The August issue of Teamster magazine features a cover story on the plan for an enlarged I-35 that will reach north from the drug capital border town of Nuevo Laredo, Mexico, 1,600 miles to Canada through San Antonio, Austin, Dallas, Kansas City, Minneapolis and Duluth, while I-69 originating at the same crossing will shoot north to Michigan and across the Canadian border.
Public proposals for the superhighway calls for each corridor to be 1,200 feet wide with six lanes devoted to cars, four to trucks, with a rail line and utilities in the middle. Most of the goods will come from new Mexican ports being built on the Pacific Coast – ports being run by Chinese state-controlled shipping companies.

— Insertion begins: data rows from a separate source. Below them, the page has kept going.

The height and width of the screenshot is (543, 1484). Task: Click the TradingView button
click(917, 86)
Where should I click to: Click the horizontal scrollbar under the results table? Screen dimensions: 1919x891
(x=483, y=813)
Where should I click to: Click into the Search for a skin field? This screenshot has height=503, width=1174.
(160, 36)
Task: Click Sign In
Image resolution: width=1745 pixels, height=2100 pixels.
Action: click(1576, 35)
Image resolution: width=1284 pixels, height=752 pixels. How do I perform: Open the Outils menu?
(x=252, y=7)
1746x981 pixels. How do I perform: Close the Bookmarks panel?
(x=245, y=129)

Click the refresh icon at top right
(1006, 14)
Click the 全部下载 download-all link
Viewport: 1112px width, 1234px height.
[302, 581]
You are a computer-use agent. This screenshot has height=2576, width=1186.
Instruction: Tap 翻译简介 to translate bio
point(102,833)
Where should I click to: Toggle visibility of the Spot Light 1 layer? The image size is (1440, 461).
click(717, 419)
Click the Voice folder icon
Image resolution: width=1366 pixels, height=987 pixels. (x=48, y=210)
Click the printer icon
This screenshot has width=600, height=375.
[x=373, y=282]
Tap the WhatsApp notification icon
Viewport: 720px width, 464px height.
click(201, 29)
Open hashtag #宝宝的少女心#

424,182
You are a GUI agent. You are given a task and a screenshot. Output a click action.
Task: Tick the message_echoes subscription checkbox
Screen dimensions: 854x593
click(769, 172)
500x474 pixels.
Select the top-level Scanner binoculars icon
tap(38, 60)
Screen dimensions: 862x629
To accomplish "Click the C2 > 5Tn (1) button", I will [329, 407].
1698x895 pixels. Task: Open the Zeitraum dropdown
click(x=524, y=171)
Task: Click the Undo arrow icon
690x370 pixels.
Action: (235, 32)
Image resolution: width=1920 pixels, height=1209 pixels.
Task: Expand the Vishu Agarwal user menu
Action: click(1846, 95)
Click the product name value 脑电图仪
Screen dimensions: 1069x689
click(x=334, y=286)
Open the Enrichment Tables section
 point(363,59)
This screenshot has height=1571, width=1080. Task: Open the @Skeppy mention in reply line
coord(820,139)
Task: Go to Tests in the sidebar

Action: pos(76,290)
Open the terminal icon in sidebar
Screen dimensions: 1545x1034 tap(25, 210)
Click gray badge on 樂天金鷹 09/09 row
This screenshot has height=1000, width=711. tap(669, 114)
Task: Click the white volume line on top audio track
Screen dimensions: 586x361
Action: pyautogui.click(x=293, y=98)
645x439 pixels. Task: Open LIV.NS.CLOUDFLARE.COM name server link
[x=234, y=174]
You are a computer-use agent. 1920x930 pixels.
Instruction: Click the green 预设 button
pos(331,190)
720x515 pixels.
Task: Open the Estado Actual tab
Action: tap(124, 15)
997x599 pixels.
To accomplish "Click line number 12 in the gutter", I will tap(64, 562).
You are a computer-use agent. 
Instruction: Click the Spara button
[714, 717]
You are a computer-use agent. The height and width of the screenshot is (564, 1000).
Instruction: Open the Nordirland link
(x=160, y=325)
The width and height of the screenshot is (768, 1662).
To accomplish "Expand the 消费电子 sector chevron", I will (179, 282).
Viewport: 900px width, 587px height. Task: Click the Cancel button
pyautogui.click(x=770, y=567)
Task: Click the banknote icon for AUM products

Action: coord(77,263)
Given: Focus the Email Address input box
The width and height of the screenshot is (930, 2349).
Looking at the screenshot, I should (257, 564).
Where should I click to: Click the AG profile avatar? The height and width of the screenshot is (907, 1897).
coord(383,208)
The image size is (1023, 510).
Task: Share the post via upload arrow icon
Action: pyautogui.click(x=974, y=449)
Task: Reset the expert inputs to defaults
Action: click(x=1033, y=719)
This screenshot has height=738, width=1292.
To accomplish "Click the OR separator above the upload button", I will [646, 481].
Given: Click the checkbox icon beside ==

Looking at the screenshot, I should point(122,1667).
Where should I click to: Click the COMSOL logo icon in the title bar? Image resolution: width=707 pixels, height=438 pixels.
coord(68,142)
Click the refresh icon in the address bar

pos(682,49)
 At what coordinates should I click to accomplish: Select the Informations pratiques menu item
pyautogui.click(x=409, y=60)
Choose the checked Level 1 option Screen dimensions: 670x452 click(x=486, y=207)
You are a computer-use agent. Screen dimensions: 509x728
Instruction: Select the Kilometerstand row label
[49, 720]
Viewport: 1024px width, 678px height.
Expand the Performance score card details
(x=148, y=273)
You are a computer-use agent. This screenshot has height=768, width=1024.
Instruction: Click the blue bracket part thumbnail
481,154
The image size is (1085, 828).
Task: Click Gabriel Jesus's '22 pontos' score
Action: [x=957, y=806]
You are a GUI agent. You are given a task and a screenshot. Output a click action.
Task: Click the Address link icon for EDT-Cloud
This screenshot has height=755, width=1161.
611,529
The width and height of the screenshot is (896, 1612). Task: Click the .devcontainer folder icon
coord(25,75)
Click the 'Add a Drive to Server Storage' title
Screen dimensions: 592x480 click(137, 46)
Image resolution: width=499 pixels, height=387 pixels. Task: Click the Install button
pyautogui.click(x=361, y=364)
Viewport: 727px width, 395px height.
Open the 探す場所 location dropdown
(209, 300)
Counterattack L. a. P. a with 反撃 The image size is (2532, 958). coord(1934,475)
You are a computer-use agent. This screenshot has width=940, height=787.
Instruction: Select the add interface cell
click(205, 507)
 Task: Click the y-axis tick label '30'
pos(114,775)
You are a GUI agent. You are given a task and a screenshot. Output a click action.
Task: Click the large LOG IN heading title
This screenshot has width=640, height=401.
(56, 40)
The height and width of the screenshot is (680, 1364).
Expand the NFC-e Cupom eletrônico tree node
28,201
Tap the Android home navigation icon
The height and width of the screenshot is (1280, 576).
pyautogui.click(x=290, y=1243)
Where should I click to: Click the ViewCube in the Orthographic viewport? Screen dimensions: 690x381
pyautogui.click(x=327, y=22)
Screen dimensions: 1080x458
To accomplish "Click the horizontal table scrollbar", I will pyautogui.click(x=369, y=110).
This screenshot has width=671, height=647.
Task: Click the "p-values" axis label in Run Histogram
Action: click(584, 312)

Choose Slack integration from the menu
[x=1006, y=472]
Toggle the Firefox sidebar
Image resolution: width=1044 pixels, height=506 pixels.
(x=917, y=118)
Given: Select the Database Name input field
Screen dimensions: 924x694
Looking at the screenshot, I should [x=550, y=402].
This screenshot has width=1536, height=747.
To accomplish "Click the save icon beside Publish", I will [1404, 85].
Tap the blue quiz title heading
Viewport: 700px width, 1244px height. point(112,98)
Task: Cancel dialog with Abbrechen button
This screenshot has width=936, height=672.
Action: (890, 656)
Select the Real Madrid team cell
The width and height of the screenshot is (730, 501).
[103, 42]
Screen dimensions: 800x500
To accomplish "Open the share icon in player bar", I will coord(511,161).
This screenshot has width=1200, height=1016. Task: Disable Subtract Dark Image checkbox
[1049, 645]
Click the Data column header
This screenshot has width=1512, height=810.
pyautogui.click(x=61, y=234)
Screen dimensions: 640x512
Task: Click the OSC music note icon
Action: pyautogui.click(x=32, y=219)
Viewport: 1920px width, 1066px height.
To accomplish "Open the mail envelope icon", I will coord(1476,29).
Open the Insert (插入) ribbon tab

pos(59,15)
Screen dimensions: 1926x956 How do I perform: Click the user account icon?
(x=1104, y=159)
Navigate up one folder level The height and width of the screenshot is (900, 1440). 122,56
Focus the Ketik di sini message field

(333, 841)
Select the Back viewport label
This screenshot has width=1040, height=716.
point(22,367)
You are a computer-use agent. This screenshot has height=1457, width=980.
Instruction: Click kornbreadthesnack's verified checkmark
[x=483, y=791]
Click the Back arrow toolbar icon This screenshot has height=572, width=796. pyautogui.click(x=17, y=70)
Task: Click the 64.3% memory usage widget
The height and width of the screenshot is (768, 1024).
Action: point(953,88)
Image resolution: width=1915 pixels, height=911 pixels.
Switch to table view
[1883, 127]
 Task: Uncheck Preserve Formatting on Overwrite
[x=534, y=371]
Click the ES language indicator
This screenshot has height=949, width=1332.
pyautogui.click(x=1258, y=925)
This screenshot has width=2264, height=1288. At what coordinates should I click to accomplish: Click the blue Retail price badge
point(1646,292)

“Tens of thousands of unregulated, unsafe Mexican trucks will flow unchecked through out border – a very real threat to the safety of our highways, homeland security and good-paying American jobs,” writes Teamster President Jim Hoffa. “The Bush administration hasn’t given up on its ridiculous quest to open our border to unsafe Mexican trucking companies. In fact, Bush is quietly moving forward with plans to build the massive network of highways from the Mexican border north through Detroit into Canada that would make cross-border trucking effortless.”
So incensed was the union over the plan for the NAFTA superhighway that it sent investigative reporter Charles Bowden to Mexico for its August magazine report on the problems affecting Mexican drivers – problems that could soon come home to Americans with the plans for the new intercontinental highways.
Drivers interviewed for the magazine report say they are exploited by companies that force them to drive 4,500 kilometers alone over the course of five or six nights without sleep. How do they stay awake on such long hauls?
One driver says, “professional secret.” Another laughs, “magic dust.” Others mention “special chemicals.”
“And then they are off, a torrent of words and quips and smiles, and a knowing discussion of that jolt when a line of cocaine locks in,” writes Bowden. “They are all family men who run the highways at least 25 days a month and they are adamant about two things – that nobody can run these long hauls without cocaine and crystal meth, and now and then some marijuana to level out the rush. And the biggest danger on their endless runs comes from addicted Mexican truck drivers, which means all truck drivers.”
Mexican drivers, of course, earn considerably less than their U.S. counterparts – about $1,100 a month. Hoffa says the NAFTA superhighway plan would “allow global conglomerates to capitalize by exploiting cheap labor and non-existent work rules and avoiding potential security enhancements at U.S. ports.”
The drivers interviewed for Teamster magazine say they are completely at the mercy of their employers, the Mexican government and police – who are the first to rob them. All of those interviewed said they have killed people with their trucks on the highways and fled the accident sites.
Hoffa calls NAFTA an “unqualified disaster” up to now – and wonders why the nation continues to pursue the “free trade” agenda. Instead of creating new jobs, he said, it has cost 3 million in manufacturing alone. Instead of creating trade surpluses, America’s trade deficit is the worst ever, he says.
“If there’s a positive side to the disastrous legacy of NAFTA, it’s that it has made it a little harder for the free trade cabal to wrap their lies around subsequent job-killing deals,” says Hoffa. “While the White House and Senate still have a majority who continue to support the free trade agenda, their ranks have shrunk over the years – sometimes due to members of Congress changing their minds and sometimes due to voters changing their member of Congress.”
He adds: “If the Bush administration succeeds (with the NAFTA superhighway), American drivers and their families will be forced to share the roads with unsafe, uninsured trucks and millions of good-paying American jobs will be lost. And just one weapon of mass destruction in an unchecked container will be too many.”